Później w trasie bywało różnie, ludzie albo pomijali ją zupełnie – spotkani w BC opowiadali że ludzie na preriach są przemili i potem na wschodnim wybrzeżu jeszcze milsi. Inni nie bawili się w kurtuazję i wprost: mieszkańcy Quebecu są nieuprzejmi, nie uśmiechają się a w dodatku jak mówisz po angielsku udają że Cię nie rozumieją.

I tak samo jak w przypadku prerii nie należało kierować się odczuciami innych ludzi tylko doświadczyć tego na własnej skórze.

Pierwszych French Canadians poznaliśmy w Ontario, byli to gospodarze z Warmshowers i okazali się otwarci, przyjaźni i chętni do żartów, no ale tłumaczyliśmy sobie to tym, że mieszkają już długo w innej prowincji i sami dużo podróżują bądź podróżowali.

Po 10 dniach spędzonych w prowincji Quebec możemy powiedzieć, że jego mieszkańcy są… typowymi Kanadyjczykami tylko mówią po francusku. Byliśmy jak zwykle zaczepiani i pytani o cel podróży. Czasem po prostu słyszeliśmy bon voyage gdy kogoś mijaliśmy. Otrzymaliśmy zaproszenie na lunch i wspólne pływanie w jeziorze oraz nocleg w mieście Quebec.

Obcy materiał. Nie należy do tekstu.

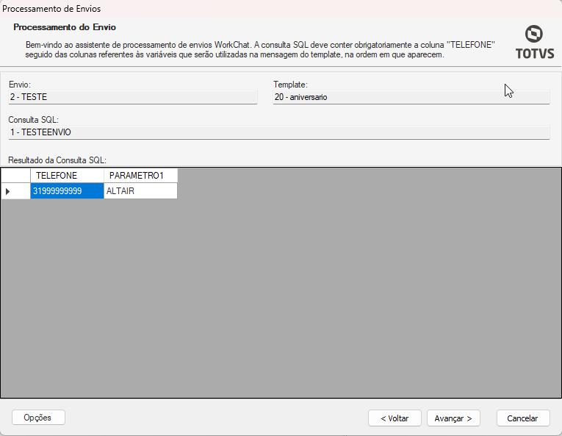Sort by the PARAMETRO1 column header
The width and height of the screenshot is (562, 436).
point(140,176)
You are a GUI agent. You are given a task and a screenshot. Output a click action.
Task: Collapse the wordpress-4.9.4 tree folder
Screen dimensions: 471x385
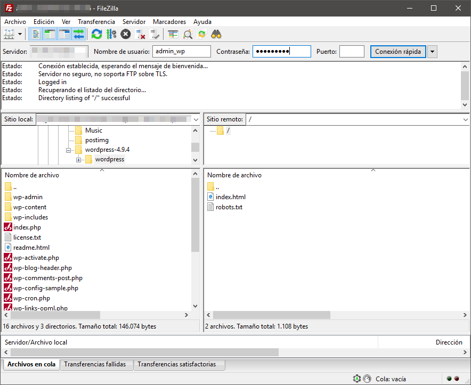(69, 150)
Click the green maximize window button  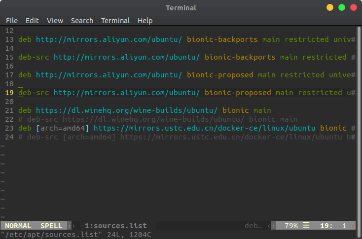click(x=342, y=7)
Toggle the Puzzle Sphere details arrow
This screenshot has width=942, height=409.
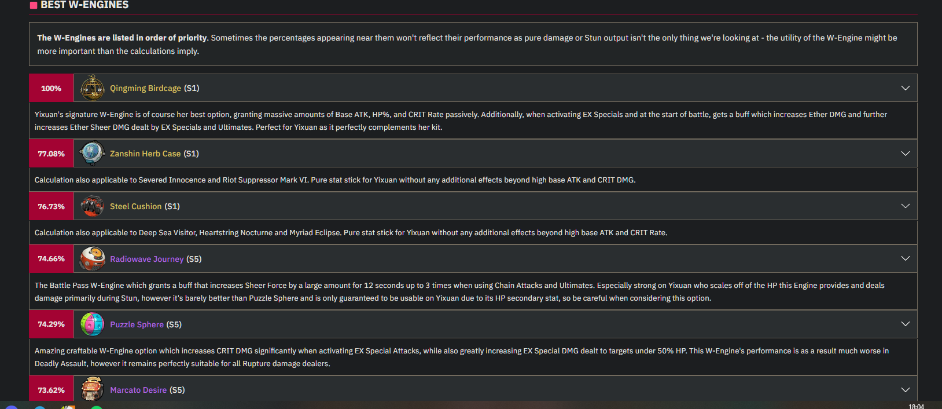point(906,324)
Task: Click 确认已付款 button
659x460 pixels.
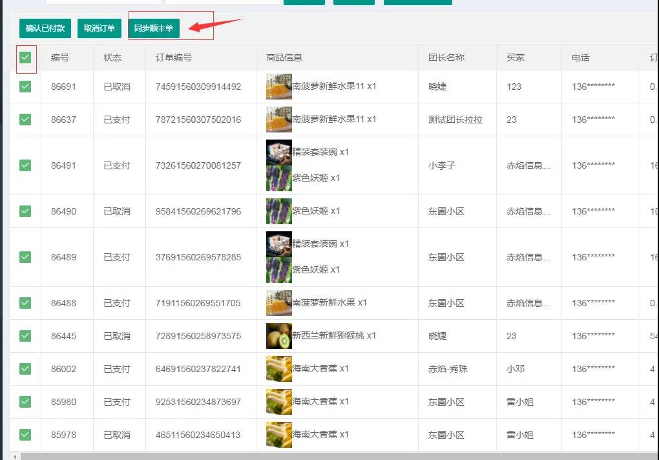Action: pyautogui.click(x=45, y=28)
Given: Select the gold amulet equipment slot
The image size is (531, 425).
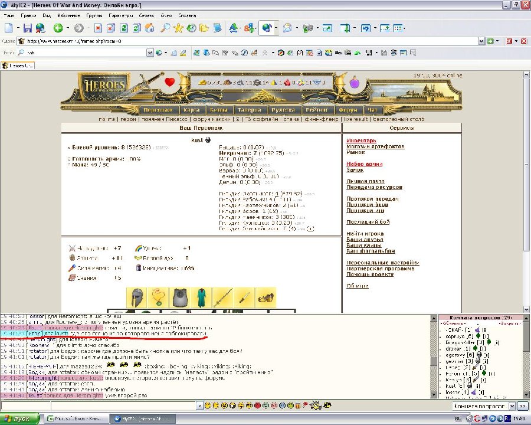Looking at the screenshot, I should pos(158,298).
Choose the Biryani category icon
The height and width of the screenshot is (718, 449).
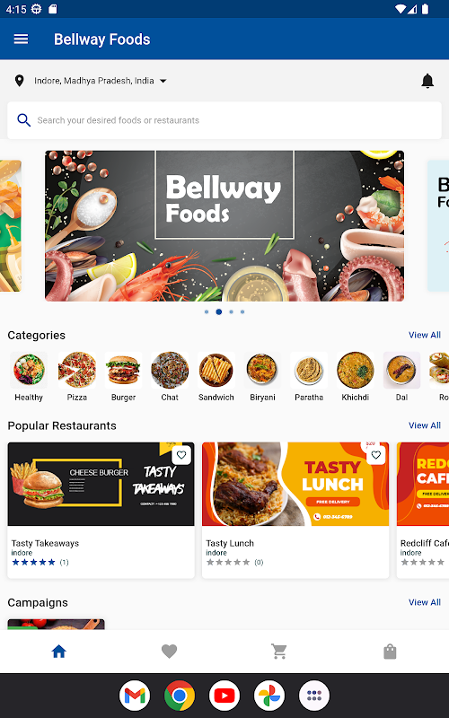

Sama prowincja jest urzekająca. Po prawie trzech miesiącach podróży w kraju gdzie coś określane jako „stare” ma zwykle niewiele więcej niż sto lat, znaleźliśmy się pośród siedemnastowiecznych miasteczek. Zbliżającą się jesień zabarwiła pierwsze liście na czerwono, a rzeka św Wawrzyńca – ogromna, momentami bardziej przypominająca morze co rusz wprawiała nas w zachwyt. Poza tym po kilku dniach na horyzoncie pojawił się znajomy widok – góry! Wiem, że sporo napisałam o tym jak piękne są prerie, ale nie da się ukryć, że jestem „dziewczyną z gór” więc ich powrót przywitałam z radością.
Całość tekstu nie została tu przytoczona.